Bruno Nobili

Personal information
- Full name: Bruno Nobili Bertazzi
- Date of birth: 7 October 1949 (age 76)
- Place of birth: Valencia, Venezuela
- Height: 1.77 m (5 ft 10 in)
- Position: Midfielder

Senior career*
- Years: Team / Apps / (Gls)
- 1968–1970: Roma / 1 / (0)
- 1969–1970: → Del Duca Ascoli (loan) / 25 / (1)
- 1970: Sampdoria / 0 / (0)
- 1970–1972: Maceratese / 71 / (19)
- 1972–1973: Avellino / 37 / (12)
- 1973–1974: Cagliari / 13 / (1)
- 1974–1982: Pescara / 248 / (38)
- 1982–1985: Francavilla / 97 / (21)

Managerial career
- 1993–1994: L'Aquila
- 1995–1996: L'Aquila
- 1996: Fermana
- 1997–1998: Maceratese
- 1999–2000: Fiorenzuola

= Bruno Nobili =

Italian-Venezuelan footballer and coach (born 1949)
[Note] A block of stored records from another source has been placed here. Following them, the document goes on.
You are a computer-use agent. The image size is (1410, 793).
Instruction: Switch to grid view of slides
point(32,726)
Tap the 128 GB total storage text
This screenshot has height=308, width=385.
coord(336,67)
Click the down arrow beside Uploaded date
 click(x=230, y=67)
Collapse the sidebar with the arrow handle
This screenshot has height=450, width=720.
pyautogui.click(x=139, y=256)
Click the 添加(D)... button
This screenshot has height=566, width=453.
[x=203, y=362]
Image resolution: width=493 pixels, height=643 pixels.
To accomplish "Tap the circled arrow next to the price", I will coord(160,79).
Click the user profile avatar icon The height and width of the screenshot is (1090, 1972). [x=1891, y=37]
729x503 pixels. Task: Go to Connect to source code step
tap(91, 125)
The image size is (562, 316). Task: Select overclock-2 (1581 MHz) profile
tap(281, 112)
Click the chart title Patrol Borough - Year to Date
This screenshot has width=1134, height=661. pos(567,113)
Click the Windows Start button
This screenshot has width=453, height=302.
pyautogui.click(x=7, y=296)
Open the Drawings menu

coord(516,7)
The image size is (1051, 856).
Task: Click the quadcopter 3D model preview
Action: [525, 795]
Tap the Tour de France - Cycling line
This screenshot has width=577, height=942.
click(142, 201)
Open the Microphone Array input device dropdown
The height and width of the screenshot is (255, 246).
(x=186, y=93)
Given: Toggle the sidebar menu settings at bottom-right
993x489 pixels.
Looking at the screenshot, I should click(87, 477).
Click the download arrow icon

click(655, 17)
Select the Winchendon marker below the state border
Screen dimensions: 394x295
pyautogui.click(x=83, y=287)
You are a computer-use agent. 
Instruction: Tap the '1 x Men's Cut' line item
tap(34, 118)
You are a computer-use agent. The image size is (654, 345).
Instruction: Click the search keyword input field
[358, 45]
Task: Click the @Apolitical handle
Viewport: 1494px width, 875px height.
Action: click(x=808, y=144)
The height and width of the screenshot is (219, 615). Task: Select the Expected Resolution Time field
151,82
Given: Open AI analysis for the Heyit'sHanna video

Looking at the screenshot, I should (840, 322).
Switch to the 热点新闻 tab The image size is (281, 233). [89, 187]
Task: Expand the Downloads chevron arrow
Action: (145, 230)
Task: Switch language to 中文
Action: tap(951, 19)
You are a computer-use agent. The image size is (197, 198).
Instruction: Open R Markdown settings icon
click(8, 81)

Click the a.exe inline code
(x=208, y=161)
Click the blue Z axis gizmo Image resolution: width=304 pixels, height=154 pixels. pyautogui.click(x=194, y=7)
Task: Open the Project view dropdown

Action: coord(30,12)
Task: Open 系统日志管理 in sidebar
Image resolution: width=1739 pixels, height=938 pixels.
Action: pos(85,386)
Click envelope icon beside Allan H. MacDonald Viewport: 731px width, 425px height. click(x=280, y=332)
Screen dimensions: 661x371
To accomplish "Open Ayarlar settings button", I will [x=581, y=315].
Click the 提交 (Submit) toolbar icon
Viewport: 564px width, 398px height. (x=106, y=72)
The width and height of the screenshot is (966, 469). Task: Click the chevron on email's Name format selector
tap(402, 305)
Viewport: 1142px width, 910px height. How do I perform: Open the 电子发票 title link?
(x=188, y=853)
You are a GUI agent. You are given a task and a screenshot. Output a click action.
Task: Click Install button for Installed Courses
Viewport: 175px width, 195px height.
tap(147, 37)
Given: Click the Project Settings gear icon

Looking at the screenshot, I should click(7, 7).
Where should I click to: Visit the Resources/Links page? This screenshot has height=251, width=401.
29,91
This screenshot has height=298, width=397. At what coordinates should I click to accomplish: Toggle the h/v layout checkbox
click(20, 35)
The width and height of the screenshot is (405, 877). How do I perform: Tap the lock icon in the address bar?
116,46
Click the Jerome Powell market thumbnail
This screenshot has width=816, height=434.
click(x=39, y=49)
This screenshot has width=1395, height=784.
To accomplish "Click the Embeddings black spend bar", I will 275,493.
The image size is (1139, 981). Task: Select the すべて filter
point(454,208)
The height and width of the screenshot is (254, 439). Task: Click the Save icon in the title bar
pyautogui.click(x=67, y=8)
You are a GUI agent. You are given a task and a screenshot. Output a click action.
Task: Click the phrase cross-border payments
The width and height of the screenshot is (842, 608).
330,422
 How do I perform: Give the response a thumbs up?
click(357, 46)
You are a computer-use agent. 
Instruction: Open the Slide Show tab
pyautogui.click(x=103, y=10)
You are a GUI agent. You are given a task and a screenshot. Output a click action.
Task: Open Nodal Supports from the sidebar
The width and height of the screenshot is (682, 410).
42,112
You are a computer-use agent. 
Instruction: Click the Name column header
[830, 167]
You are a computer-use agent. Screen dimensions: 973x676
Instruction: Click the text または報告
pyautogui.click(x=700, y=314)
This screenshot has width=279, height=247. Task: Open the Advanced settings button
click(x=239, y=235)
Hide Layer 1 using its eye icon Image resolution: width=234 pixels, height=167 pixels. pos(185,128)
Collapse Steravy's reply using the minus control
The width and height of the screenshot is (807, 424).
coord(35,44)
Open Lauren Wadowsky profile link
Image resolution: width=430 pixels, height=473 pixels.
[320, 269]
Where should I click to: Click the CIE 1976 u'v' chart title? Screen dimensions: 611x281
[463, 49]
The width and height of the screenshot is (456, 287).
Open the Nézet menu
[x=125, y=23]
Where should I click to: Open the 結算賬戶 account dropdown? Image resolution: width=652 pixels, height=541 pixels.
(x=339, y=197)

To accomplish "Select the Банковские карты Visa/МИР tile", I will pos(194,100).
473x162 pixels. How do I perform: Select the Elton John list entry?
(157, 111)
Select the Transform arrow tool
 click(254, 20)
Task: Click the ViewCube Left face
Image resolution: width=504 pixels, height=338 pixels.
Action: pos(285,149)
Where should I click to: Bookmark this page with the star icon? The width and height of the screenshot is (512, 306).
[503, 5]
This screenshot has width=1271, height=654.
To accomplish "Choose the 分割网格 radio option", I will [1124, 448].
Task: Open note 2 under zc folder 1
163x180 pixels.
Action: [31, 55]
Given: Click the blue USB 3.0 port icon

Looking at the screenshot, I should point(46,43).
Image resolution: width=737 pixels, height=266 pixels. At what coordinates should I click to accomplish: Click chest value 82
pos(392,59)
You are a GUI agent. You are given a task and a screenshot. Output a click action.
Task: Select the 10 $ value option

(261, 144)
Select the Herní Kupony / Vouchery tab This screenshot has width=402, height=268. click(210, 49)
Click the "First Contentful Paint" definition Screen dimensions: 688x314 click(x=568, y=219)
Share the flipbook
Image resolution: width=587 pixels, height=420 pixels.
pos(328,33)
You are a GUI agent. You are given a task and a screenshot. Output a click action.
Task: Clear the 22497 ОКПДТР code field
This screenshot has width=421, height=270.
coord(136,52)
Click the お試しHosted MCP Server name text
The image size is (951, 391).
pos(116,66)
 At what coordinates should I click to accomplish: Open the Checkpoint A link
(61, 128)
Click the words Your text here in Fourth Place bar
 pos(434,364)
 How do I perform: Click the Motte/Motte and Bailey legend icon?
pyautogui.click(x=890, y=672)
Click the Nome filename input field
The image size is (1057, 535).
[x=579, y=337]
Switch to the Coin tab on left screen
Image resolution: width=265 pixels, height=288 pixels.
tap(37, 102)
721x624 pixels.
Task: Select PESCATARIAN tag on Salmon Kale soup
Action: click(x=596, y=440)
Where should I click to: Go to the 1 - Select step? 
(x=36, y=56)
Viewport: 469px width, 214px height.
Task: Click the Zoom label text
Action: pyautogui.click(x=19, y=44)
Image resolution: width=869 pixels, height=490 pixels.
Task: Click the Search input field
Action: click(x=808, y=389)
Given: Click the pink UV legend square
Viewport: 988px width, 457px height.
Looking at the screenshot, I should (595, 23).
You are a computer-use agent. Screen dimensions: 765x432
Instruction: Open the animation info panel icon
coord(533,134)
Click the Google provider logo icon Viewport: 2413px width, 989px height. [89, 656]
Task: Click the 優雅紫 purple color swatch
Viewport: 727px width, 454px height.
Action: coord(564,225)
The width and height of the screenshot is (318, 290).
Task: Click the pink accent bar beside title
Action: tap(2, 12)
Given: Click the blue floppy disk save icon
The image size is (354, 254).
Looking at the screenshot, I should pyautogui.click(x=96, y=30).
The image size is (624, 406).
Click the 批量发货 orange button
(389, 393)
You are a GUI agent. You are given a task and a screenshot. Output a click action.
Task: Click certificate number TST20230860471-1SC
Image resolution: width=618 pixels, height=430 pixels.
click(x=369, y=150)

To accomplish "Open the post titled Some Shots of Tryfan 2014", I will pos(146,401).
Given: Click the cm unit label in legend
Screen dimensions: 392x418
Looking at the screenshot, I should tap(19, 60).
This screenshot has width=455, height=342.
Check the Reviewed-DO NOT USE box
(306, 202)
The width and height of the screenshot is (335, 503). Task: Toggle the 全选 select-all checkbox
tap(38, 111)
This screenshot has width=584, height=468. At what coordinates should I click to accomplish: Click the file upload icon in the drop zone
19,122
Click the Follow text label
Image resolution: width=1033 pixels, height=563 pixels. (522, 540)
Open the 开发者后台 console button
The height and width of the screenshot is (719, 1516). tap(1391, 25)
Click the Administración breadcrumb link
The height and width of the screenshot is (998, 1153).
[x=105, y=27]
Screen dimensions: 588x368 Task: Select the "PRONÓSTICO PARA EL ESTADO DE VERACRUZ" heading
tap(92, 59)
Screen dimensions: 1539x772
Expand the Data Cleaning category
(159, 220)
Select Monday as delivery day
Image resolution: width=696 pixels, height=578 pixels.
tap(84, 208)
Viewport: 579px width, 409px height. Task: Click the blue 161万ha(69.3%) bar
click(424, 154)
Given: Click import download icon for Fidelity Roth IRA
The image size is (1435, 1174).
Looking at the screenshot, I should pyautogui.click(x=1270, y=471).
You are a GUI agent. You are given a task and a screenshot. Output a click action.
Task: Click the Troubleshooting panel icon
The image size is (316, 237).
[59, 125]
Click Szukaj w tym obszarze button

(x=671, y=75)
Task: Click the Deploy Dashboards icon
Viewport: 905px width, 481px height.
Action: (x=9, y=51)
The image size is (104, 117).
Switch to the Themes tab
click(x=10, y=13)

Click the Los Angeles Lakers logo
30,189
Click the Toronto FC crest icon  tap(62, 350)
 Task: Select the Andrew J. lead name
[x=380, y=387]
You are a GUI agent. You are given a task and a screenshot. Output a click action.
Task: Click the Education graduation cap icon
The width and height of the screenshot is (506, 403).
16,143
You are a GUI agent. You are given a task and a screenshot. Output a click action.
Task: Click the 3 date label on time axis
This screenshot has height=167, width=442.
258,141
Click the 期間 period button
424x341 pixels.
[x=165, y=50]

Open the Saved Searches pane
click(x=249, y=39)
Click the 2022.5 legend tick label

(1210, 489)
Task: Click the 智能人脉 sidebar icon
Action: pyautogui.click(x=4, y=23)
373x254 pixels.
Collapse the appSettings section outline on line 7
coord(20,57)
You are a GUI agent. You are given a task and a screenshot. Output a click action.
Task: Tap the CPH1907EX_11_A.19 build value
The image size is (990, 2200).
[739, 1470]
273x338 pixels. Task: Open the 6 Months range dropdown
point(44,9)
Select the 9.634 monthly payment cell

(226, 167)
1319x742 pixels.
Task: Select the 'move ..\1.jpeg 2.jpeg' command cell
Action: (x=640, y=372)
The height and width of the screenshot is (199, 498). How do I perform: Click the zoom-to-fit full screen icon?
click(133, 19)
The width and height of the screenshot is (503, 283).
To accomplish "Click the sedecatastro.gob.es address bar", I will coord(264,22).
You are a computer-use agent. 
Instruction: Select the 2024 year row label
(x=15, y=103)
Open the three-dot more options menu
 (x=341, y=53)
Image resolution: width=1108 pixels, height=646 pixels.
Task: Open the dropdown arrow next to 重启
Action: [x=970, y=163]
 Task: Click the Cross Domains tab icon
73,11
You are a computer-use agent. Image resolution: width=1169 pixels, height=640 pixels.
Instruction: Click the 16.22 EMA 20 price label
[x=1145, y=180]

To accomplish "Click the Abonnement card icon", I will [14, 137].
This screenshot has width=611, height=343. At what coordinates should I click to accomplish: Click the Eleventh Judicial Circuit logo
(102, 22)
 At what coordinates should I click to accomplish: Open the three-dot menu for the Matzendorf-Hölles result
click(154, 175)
Bruno Nobili (born 7 October 1949) is an Italian-Venezuelan professional football coach and a former player, who played as a midfielder.

==Career==
Nobili began playing professional football with Roma, where he made his Serie A debut against Varese on 27 April 1969. Nobili spent a season in Serie A with Cagliari but is best known for his career with Maceratese and with Pescara which included two promotions to Serie A. He was a central figure in the team's midfield during this period.

Overall, he played 4 seasons (64 games, 11 goals) in the Serie A for A.S. Roma, Cagliari Calcio and Delfino Pescara 1936.

==Personal life==
Bruno's father was Renato Nobili, and his mother was Silvana Bertazzi. He has 4 brothers (Tullio, Cesare, Marco, Fausto) and 1 sister (Mara). He has two sons (Simone and Danielle) and a daughter (Chiara) and is married to Anna.